═══ Source material ═══

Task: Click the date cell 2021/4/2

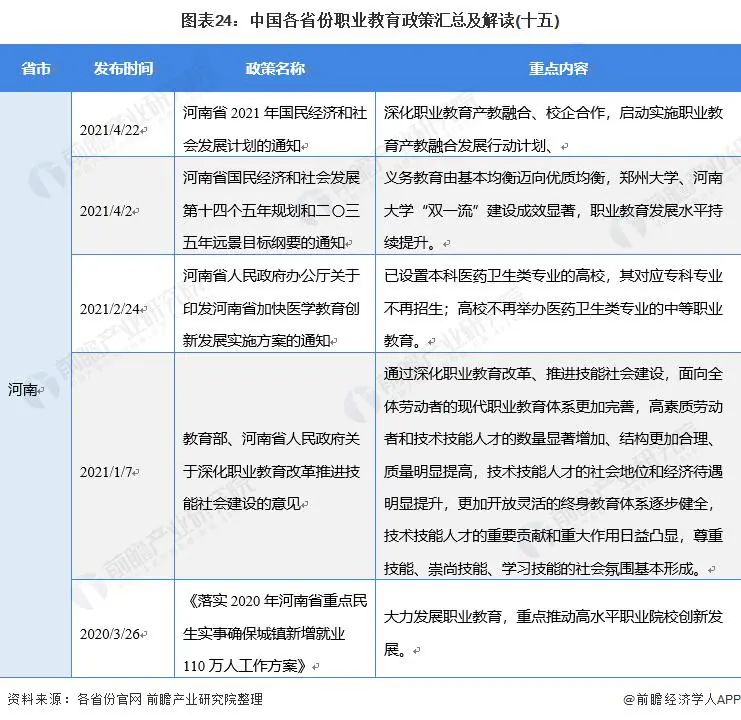Action: point(109,211)
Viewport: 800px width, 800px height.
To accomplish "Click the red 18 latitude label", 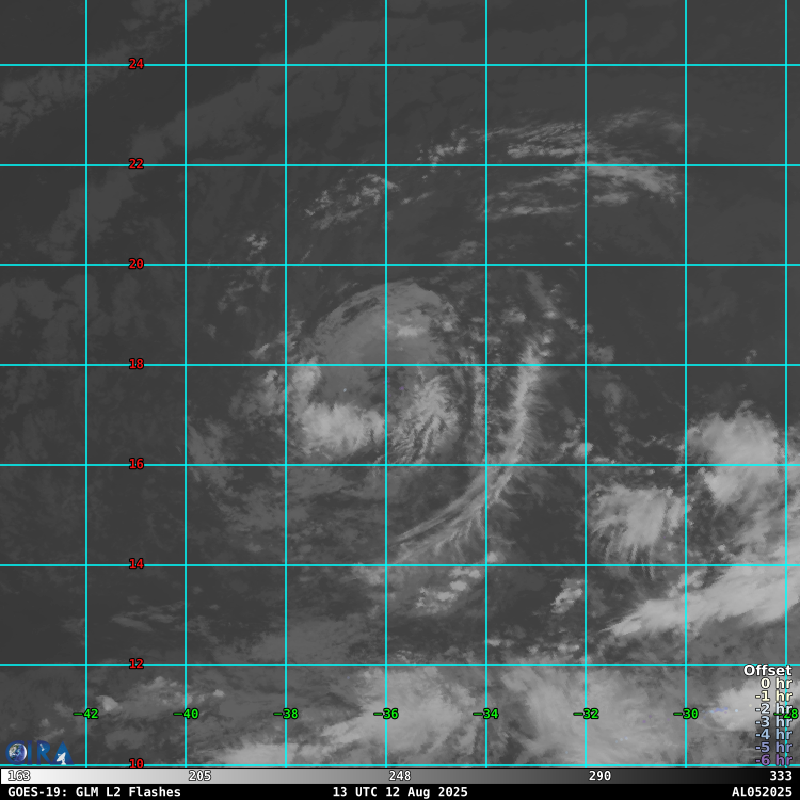I will (x=136, y=364).
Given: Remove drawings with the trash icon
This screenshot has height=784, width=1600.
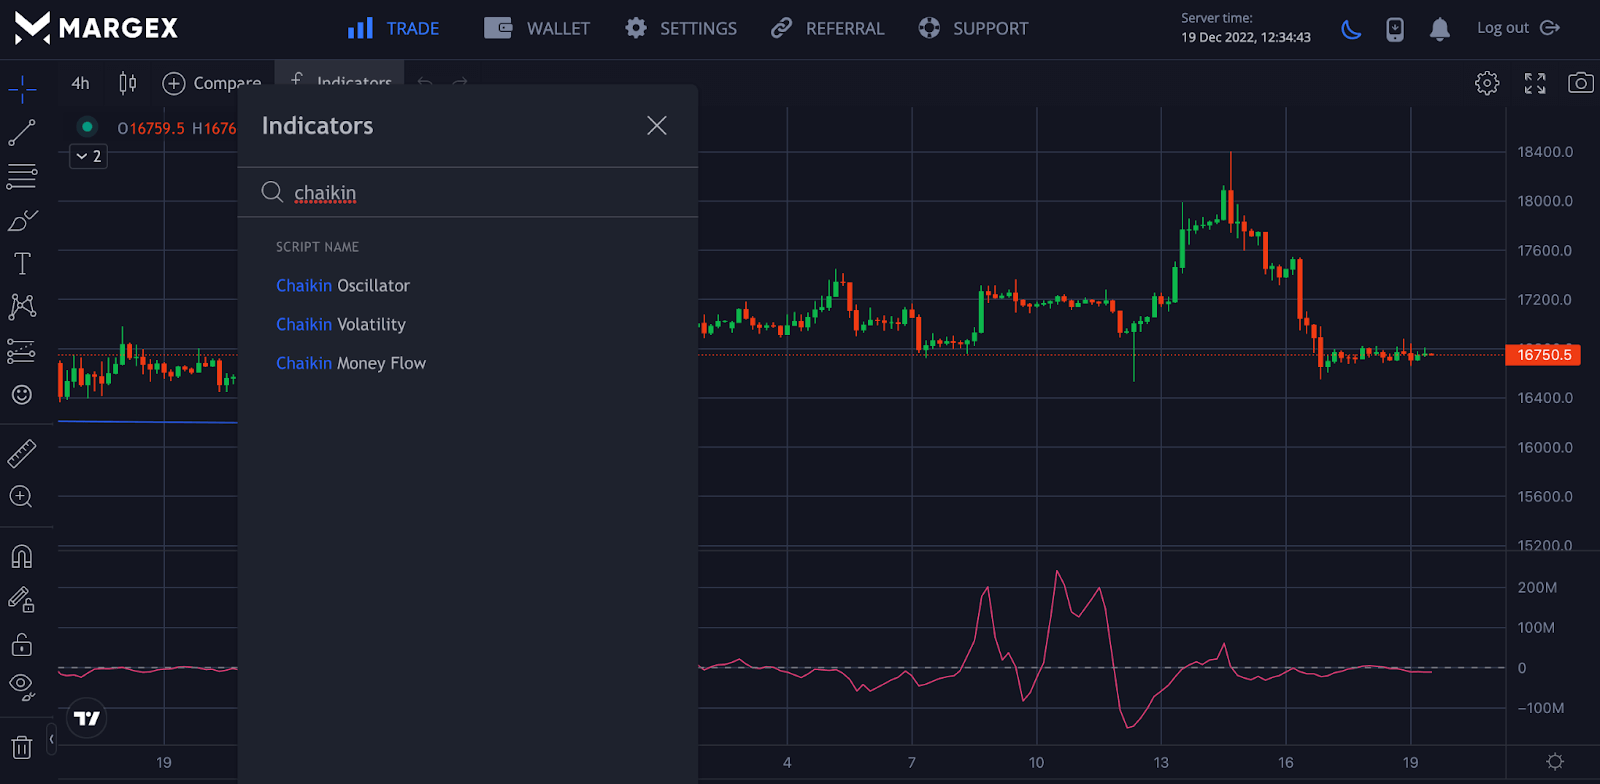Looking at the screenshot, I should point(22,746).
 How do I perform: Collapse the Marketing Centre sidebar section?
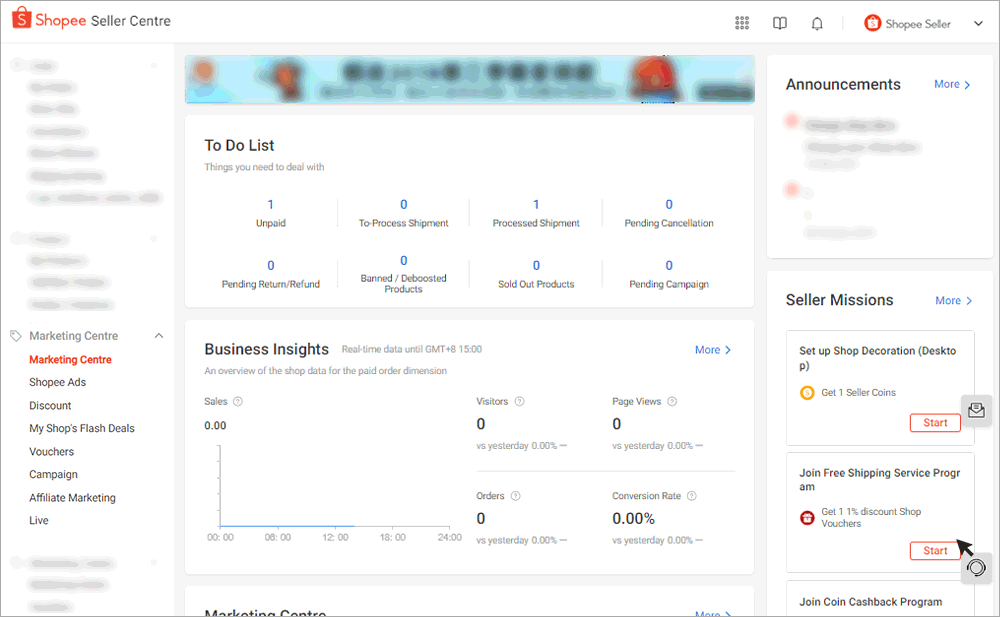pyautogui.click(x=158, y=335)
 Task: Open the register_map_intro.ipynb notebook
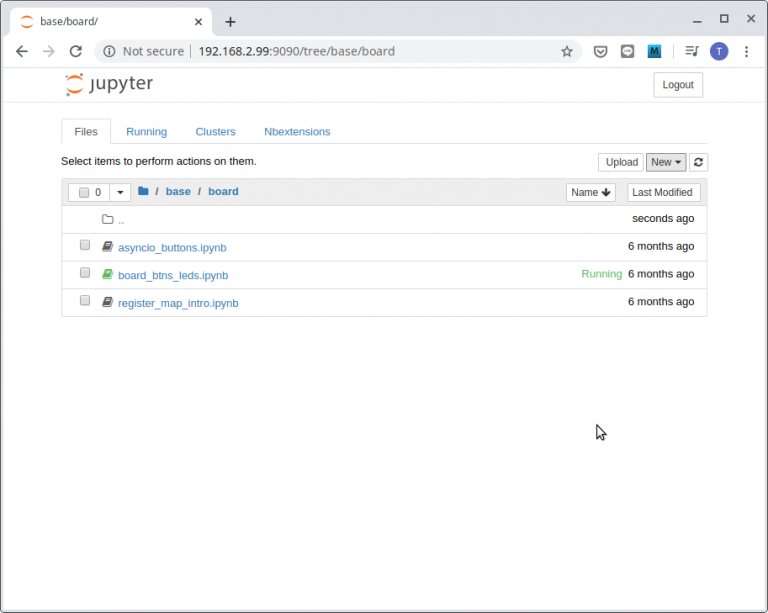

═══

- [Assignment]: Please output the lines of the records above from the one with "Given: Remove drawings with the trash icon" through the last, exactly as they appear and with both ends included; skip any pictures and add nothing.

- [Exercise response]:
Given: Remove drawings with the trash icon
This screenshot has height=784, width=1600.
Looking at the screenshot, I should point(22,746).
 How do I perform: Collapse the Marketing Centre sidebar section?
pyautogui.click(x=158, y=335)
 Task: Open the register_map_intro.ipynb notebook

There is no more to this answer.